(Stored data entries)
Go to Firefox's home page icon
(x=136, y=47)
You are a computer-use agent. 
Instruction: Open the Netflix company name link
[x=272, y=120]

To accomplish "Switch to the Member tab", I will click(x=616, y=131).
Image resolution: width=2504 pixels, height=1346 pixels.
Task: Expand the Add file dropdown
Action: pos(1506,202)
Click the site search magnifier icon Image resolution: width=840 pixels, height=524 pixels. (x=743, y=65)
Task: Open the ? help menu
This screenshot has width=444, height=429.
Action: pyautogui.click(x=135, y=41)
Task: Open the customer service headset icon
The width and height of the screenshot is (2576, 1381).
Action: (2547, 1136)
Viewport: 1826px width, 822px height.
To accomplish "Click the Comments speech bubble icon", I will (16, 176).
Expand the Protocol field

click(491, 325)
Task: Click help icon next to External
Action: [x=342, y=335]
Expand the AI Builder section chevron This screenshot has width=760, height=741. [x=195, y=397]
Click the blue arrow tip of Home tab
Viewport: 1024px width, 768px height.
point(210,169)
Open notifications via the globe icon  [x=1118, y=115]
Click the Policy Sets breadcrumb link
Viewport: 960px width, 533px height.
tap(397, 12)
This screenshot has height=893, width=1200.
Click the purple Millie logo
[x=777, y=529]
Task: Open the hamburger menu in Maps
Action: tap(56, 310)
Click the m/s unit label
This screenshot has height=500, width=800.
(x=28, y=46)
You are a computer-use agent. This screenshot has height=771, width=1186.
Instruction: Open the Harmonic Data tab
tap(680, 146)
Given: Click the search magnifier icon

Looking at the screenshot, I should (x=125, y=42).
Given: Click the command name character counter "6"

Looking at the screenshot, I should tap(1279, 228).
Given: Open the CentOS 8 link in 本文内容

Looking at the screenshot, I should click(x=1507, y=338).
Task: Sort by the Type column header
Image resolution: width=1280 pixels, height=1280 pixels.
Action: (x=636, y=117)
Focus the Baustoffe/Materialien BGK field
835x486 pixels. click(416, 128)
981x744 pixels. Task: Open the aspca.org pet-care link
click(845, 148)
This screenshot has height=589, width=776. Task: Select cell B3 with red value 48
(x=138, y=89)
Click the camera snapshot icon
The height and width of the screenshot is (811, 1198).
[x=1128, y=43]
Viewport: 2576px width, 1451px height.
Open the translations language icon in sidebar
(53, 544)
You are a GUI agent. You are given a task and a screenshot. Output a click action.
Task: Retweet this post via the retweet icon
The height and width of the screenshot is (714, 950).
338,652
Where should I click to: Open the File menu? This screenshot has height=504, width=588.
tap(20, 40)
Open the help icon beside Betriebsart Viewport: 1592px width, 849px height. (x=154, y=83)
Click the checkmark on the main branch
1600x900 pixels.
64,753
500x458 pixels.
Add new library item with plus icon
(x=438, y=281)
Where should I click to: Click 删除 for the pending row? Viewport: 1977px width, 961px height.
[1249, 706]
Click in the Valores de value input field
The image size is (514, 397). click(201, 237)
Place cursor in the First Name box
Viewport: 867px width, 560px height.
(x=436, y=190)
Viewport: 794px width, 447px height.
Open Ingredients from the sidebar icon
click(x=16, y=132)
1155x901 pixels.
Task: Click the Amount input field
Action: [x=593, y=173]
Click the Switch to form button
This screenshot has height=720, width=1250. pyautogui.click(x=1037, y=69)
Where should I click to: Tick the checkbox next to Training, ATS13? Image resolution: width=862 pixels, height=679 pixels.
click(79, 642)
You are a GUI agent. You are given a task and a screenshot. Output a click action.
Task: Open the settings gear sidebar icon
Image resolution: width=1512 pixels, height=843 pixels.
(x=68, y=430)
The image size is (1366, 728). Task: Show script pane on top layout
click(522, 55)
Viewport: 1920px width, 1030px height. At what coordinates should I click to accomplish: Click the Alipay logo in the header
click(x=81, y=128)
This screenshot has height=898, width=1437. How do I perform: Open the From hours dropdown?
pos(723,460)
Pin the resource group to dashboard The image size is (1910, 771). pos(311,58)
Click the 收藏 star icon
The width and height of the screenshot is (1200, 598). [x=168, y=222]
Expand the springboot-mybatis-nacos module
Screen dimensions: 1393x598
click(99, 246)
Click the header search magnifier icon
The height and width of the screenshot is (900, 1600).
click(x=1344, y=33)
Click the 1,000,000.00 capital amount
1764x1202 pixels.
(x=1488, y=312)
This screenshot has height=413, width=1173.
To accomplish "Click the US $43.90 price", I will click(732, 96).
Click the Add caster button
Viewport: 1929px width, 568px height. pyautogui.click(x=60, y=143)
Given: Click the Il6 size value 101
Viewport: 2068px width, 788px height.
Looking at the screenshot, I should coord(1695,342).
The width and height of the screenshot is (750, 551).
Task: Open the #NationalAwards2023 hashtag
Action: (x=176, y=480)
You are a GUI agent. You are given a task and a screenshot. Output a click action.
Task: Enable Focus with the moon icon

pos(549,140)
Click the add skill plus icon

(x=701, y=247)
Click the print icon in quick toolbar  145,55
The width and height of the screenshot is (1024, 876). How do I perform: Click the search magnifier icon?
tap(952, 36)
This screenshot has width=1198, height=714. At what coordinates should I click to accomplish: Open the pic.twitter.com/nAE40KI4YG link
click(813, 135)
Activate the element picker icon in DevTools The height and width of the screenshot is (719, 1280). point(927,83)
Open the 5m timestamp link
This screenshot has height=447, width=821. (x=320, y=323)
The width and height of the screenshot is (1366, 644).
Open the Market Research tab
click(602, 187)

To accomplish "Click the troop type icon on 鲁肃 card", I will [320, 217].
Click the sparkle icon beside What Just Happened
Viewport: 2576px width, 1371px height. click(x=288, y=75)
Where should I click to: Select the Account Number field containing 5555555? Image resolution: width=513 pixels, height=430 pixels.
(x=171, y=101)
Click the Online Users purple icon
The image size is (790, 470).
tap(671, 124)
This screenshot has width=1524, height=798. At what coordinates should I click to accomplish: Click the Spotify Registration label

WHAT YOU SHOULD DO:
Return the lines of the rows above verbatim, from the line with "Given: Open the CentOS 8 link in 本文内容" through the line with "click(845, 148)", both ends included.

RESULT OF THIS EXERCISE:
Given: Open the CentOS 8 link in 本文内容

Looking at the screenshot, I should click(x=1507, y=338).
Task: Sort by the Type column header
Image resolution: width=1280 pixels, height=1280 pixels.
Action: (x=636, y=117)
Focus the Baustoffe/Materialien BGK field
835x486 pixels. click(416, 128)
981x744 pixels. Task: Open the aspca.org pet-care link
click(845, 148)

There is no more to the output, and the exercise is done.